According to a recent study by renowned property adviser Knight Frank India, Ahmedabad is India’s most economical place to live.
The EMIs a city resident must pay if they purchase a home with a home loan are divided by the average family income in that city to determine the affordability index, which Knight Frank provided.
The Knight Frank Affordability Index shows how much income a household needs to bring each month to pay the EMI on a housing unit in a specific city. Therefore, if a city has a Knight Frank Affordability Index score of 40%, households must spend 40% of their income on average to cover living costs.
Therefore, a city with a Knight Frank Affordability Index level of 40% means that households there must spend, on average, 40% of their income to pay the monthly installments on a home loan for that unit.
As the threshold beyond which banks rarely underwrite a mortgage, an EMI/Income ratio of more than 50% is seen as unaffordable.
Mumbai has the most costly housing market.
A typical household must spend more than half of its salary on mortgage payments in Mumbai because the city’s home loan EMI to income ratio is a staggering 55%.
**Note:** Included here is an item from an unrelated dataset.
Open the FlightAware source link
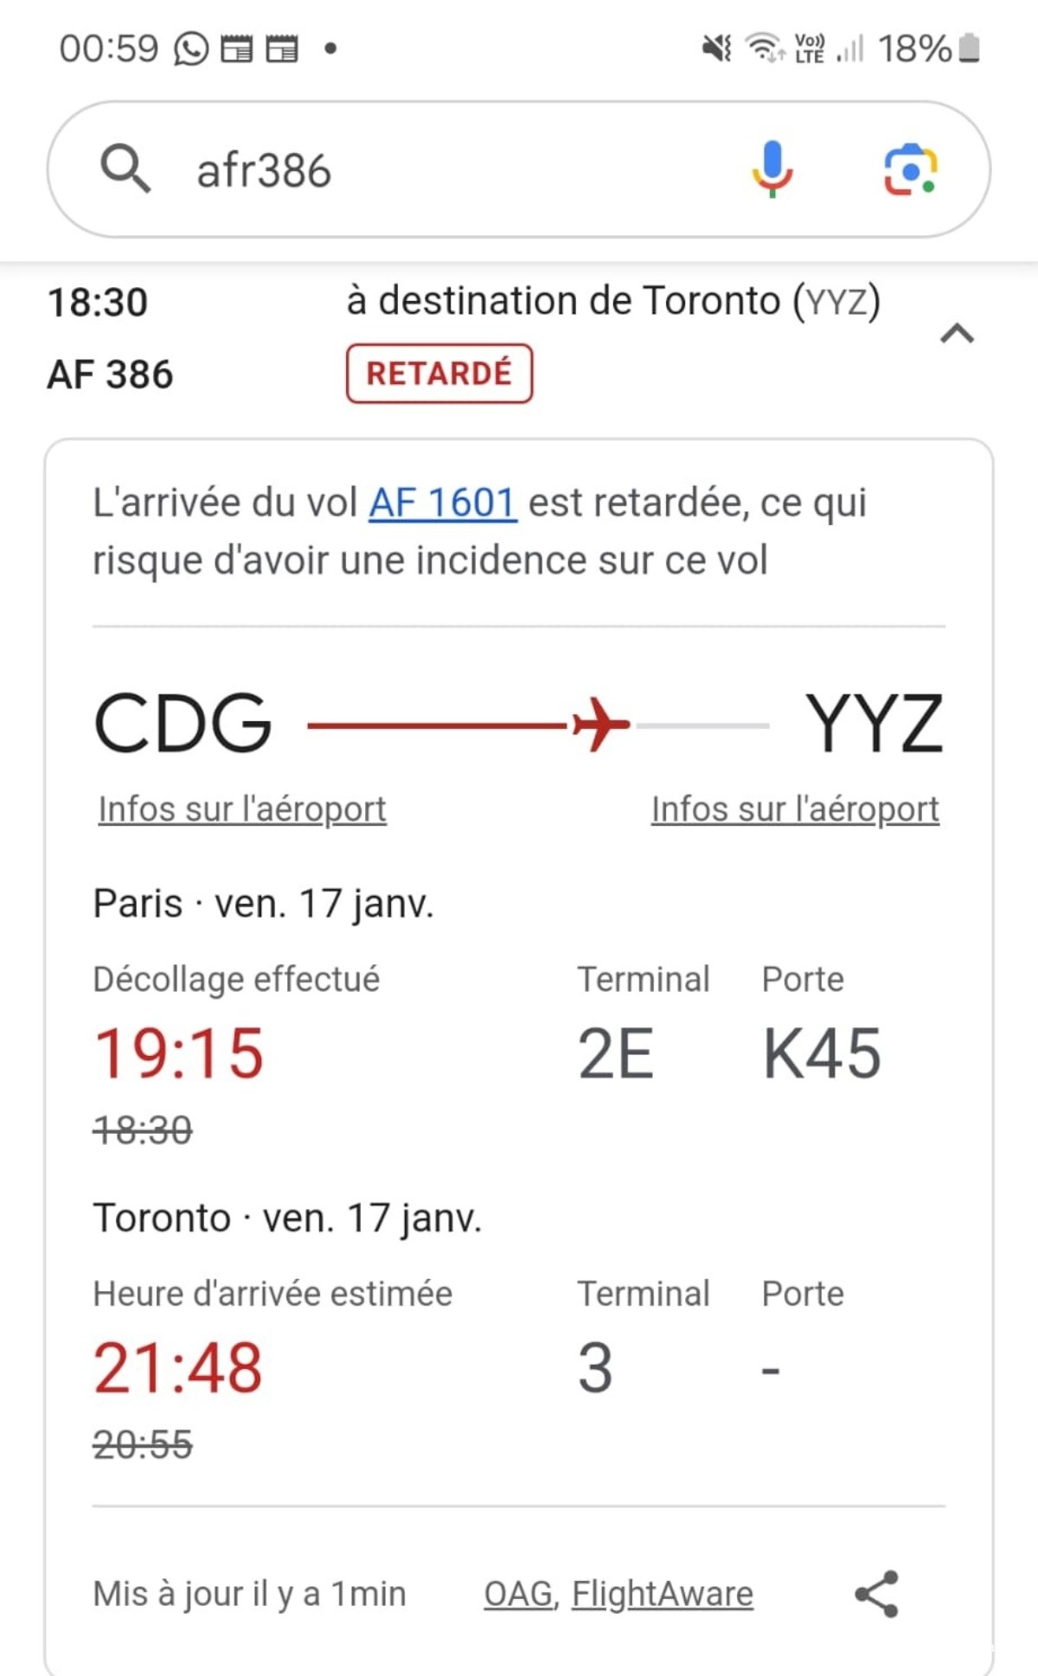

The second most costly city is Hyderabad, with an EMI to income ratio of 31%.
The third-placed region is the Delhi National Capital Region, where home loan EMIs cost 30% of your salary.
Chennai, Tamil Nadu, is in second place with an EMI to income ratio of 28%.
Next, Pune in Maharashtra takes the fifth place, where an average household must spend 26% of their income on home loan EMIs.
In West Bengal, Kolkata has the same rate. Finally, Ahmedabad in Gujarat, where an average household must pay 23% of their income for home loan EMIs, is the most affordable Indian city to live in. This index has taken into account a fixed dwelling size across cities, a loan period of 20 years, and an 80% loan-to-value ratio.